[trashburger]

Have you looked at how it's implemented? The image decoder is completely separate from the main browser and is in a sandboxed process (with restricted syscall and filesystem access). If the image decoder is exploited, there's nothing the attacker can do.

[ptx]

Where can I find more details on how this sandboxing works?

Edit: Seems like it's using OpenBSD's pledge API? https://www.youtube.com/watch?v=bpRw6KQnY0k&t=8107s

[jorvi]

Look at how many of the past big exploit chains on iPhones, Chromium etc involved media decoding at some point in that chain.

It’s like crypto, you have to be very deliberate with your choices, and it’s generally ill-advised to roll your own.

[Misdicorl]

That advice has context. Do not roll your own if the feature is not your core product offering. So don't roll crypto if you're not selling crypto. If it is your core offering (and media decoding is absolutely a core offering of a web browser), you should choose carefully whether to get it off the shelf or roll your own.

Otherwise how would new/better stuff ever get built?!

[jorvi]

If Apple and Google can’t even find all the vulnerabilities in their libs, how on earth would a scrappy team of a few devs, especially since media decode isn’t the sole thing they’re focused on?

> Otherwise how would new/better stuff ever get built?!

The problem here is that people are salivating to use this as their daily driver. When WireGuard was still in development, everyone got told in very strong terms to not use it in any setting that required actual security.

Browsing the web at large is sort-of hostile by default.

Ladybird is a great project, and I hope it keeps developing, but any user that thinks their media decode libraries will be bulletproof libs free of vulnerabilities are nuts.

[tremon]

If Apple and Google can’t even find all the vulnerabilities in their libs, how on earth would a scrappy team of a few devs

Perhaps a few devs have nowhere near the required escape velocity to create vulnerabilities before they can be fixed, nor the pressure of PMs to ship substandard code?

[Misdicorl]

> but any user that thinks their media decode libraries will be bulletproof libs free of vulnerabilities are nuts.

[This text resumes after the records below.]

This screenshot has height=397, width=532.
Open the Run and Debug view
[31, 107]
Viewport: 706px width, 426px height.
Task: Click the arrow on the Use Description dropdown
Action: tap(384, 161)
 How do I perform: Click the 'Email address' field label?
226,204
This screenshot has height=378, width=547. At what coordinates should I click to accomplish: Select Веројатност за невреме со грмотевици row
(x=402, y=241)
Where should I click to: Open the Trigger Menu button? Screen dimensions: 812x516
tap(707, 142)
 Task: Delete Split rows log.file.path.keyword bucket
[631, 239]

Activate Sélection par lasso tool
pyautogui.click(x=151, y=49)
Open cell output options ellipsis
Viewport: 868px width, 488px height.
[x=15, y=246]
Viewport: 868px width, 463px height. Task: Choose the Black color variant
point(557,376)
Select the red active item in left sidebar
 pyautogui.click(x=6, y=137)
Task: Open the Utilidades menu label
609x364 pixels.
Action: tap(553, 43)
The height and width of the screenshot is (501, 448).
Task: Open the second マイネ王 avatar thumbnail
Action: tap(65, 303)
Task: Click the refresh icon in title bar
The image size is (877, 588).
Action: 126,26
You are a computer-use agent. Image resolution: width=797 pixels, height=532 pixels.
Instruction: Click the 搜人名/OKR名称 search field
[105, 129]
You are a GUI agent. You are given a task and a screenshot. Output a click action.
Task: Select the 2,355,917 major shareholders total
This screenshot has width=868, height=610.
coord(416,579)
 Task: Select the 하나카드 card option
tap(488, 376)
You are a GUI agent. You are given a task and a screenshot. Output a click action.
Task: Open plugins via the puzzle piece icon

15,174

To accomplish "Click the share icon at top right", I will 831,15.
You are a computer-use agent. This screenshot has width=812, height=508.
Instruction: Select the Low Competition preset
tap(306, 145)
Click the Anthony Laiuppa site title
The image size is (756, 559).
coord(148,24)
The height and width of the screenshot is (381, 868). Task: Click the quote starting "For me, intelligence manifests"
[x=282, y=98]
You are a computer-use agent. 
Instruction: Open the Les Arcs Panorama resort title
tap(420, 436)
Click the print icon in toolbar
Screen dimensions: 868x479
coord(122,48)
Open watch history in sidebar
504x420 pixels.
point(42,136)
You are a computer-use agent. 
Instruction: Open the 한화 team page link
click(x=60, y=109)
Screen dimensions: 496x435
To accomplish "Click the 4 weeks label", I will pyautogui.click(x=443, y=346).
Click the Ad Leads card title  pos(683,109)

Sure. And its a high bar to challenge the same or better vulnerability profile that the established players have. But a "small scrappy team" which is capable of doing everything this team has done certainly garners a lot of confidence that the bar is possible.

[Neikius]

Apple and google are big corpos and those are legendary for their inability to make anything properly. It has been a while since they were small and could move fast... So no, I would not take them as a standard.